EMPAT LAWANG, BAYANAKA.CO – Satres Narkoba Polres Empat Lawang berhasil menemukan ladang ganja seluas 3 hektare di kawasan perbukitan Desa Batu Jungul, Kecamatan Muara Pinang, Kabupaten Empat Lawang, pada Jumat subuh, 13 Februari 2026.
Dalam operasi tersebut, petugas mengamankan dua orang penjaga pondok serta barang bukti berupa 200 kilogram ganja kering siap edar.
Kapolda Sumatera Selatan melalui Kabid Humas Polda Sumsel Kombes Pol Nandang Mu’min Wijaya, membenarkan adanya pengungkapan kasus tersebut.
Nandang menjelaskan bahwa operasi ini merupakan tindak lanjut dari laporan masyarakat mengenai adanya aktivitas perkebunan ganja di wilayah perbukitan yang sulit dijangkau.
“Kami mengonfirmasi bahwa personel Satresnarkoba Polres Empat Lawang telah melakukan upaya penegakan hukum terhadap peredaran gelap narkotika jenis ganja. Lokasi yang ditemukan cukup luas, yakni sekitar 3 hektare yang terbagi dalam dua lahan berbeda,” ujar Kombes Pol Nandang Mu’min Wijaya dalam keterangan resminya Sabtu 14 Februari 2026.
Operasi dimulai sejak Kamis, 12 Februari 2026, setelah petugas melakukan penyelidikan mendalam.
Tim harus berjalan kaki selama kurang lebih 6 hingga 8 jam dengan medan yang curam dan licin untuk mencapai titik lokasi di puncak bukit.
Setibanya di lokasi pada Jumat pukul 05.00 WIB, petugas mengamankan dua terduga pelaku yang berada di sebuah pondok, yakni seorang pria berinisial RS (22) dan seorang perempuan berinisial A (18).
Berdasarkan hasil pemeriksaan awal, RS dan A bertugas menjaga kebun tersebut.
Kepolisian telah mengantongi identitas pemilik lahan berinisial P, yang diduga bekerja sama dengan E untuk menanam ganja di lokasi tersebut.
Saat ini, kepolisian terus melakukan pengejaran terhadap pemilik asli lahan tersebut.

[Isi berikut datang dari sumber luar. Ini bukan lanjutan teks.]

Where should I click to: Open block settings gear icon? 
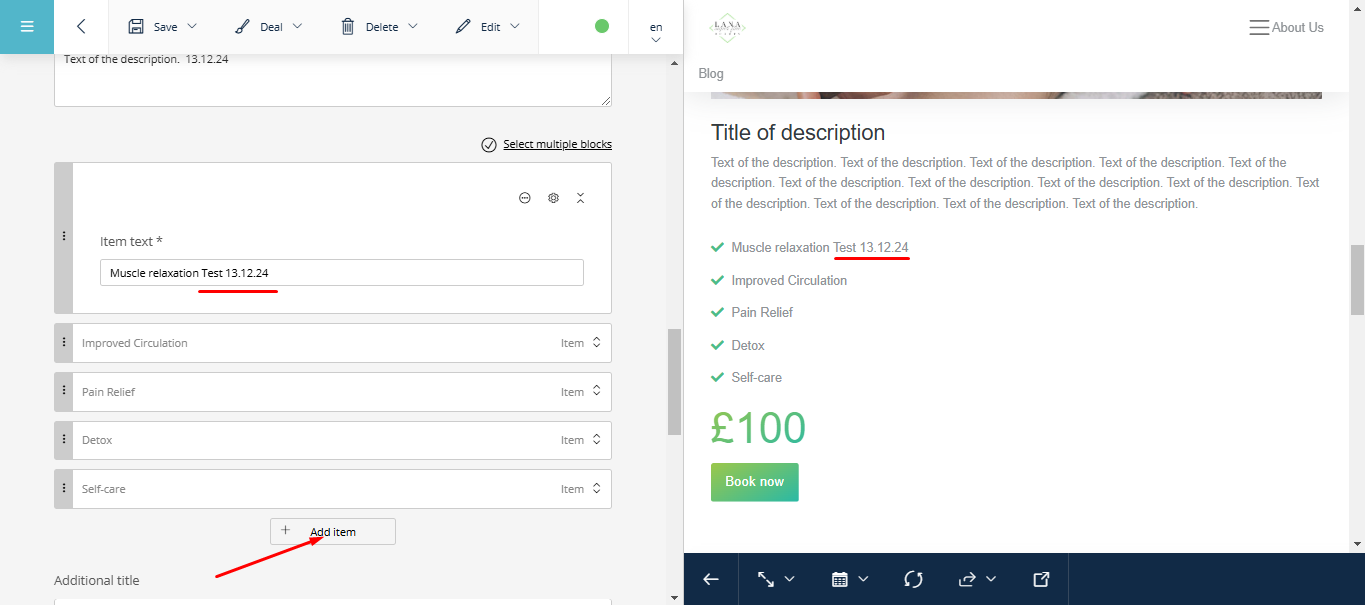coord(553,198)
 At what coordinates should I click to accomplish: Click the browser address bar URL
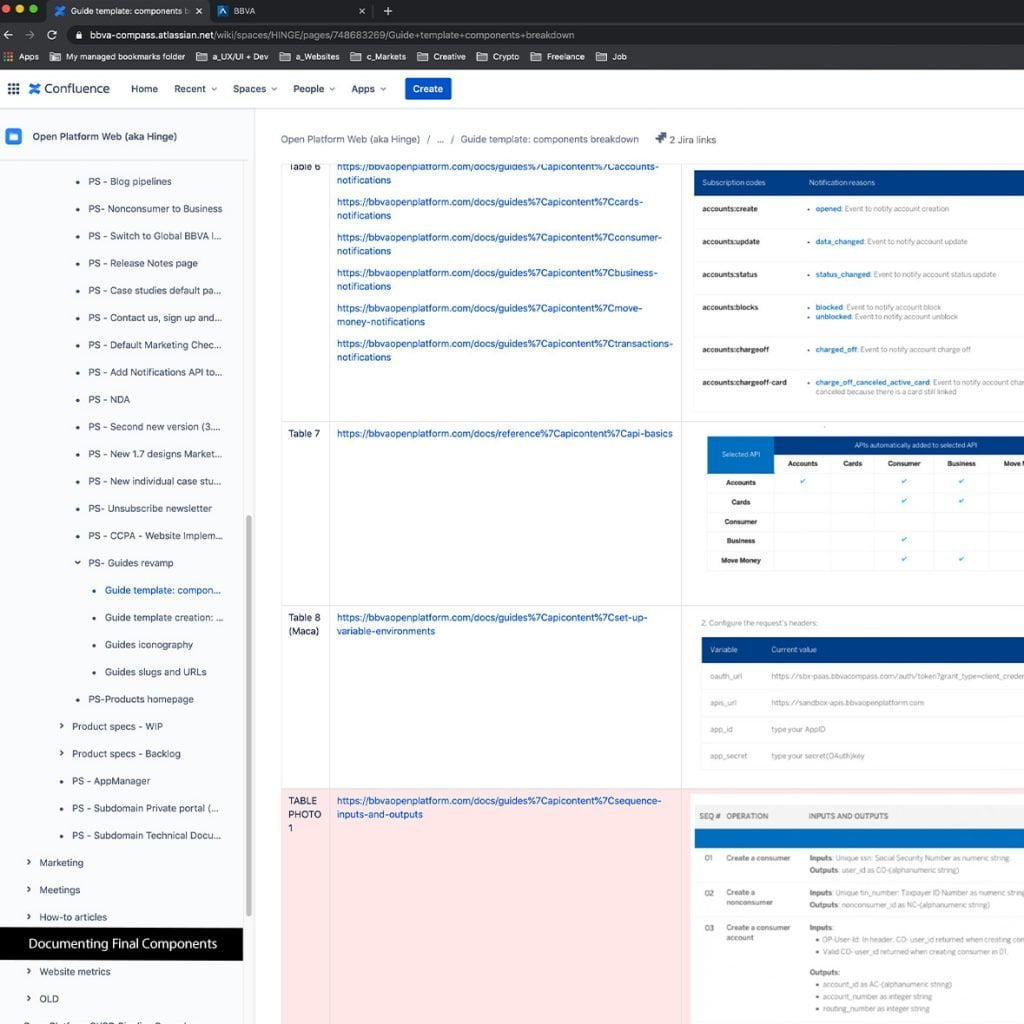pyautogui.click(x=330, y=35)
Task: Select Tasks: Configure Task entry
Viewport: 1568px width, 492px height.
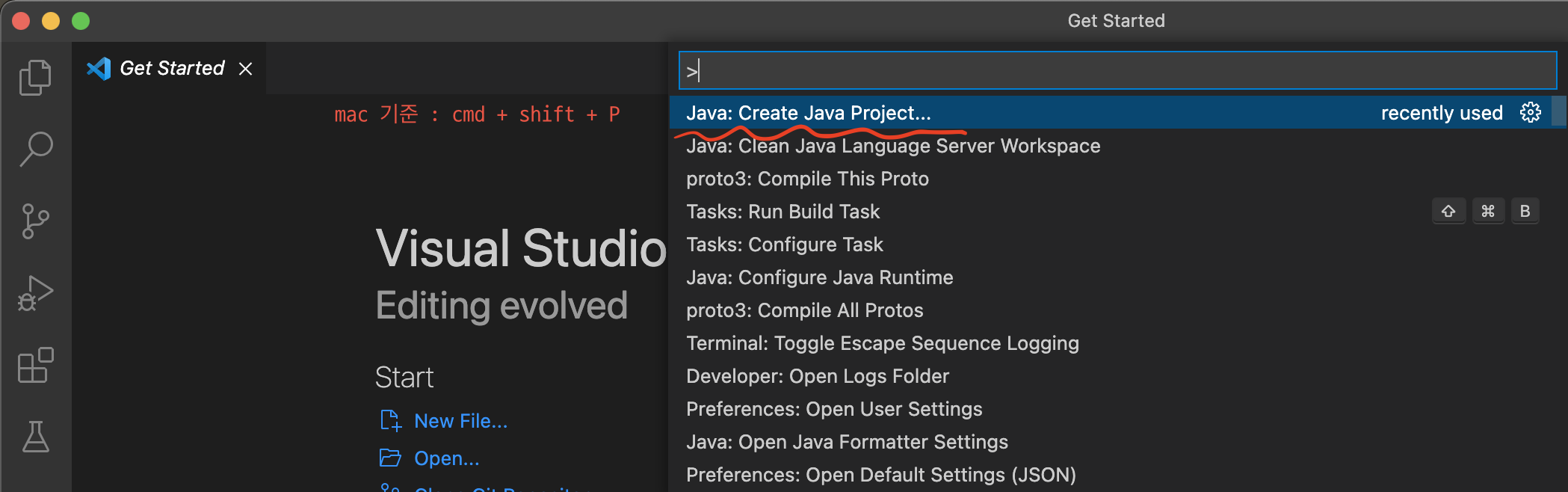Action: [784, 245]
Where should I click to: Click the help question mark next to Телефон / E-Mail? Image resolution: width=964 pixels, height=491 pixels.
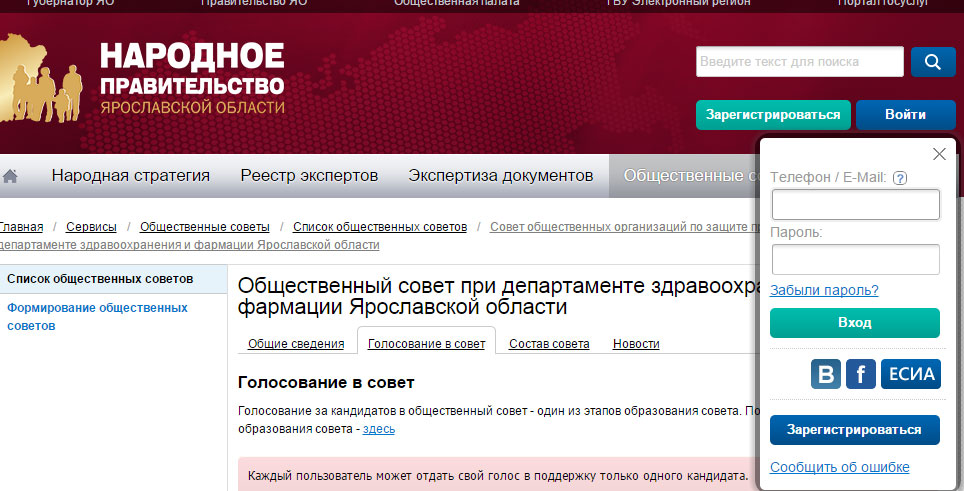click(x=900, y=178)
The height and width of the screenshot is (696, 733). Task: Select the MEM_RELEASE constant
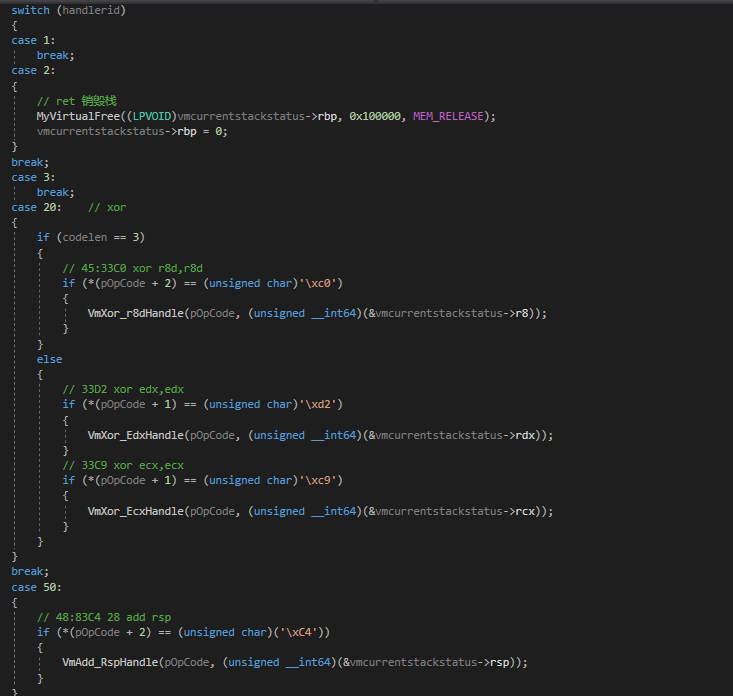click(449, 116)
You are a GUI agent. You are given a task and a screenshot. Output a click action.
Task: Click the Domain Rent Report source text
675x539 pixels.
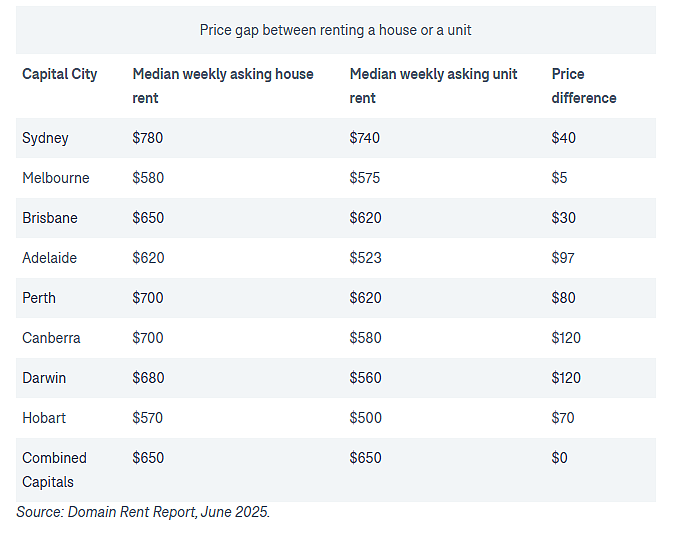(143, 512)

Namun, proses evakuasi dan pengamanan tersangka sempat mengalami kendala serius. Sekitar 30 orang warga mulai mendatangi lokasi dan melakukan intervensi kepada petugas.
Situasi semakin memanas ketika massa bertambah hingga sekitar 50 orang yang membawa senjata tajam serta melakukan pemblokiran jalan menuju lokasi dengan menebang pohon.
“Personel di lapangan sempat mendapatkan penghadangan dan tekanan dari massa yang meminta agar terduga pelaku dilepaskan. Karena kalah jumlah dan demi keselamatan personel, terduga tersangka sempat diambil paksa oleh massa saat akan dibawa,” jelas Nandang.
Saat ini, Polda Sumatera Selatan telah mengirimkan personel tambahan untuk melakukan penguatan di lokasi dan membantu proses pencarian kembali terhadap terduga pelaku yang dibawa paksa.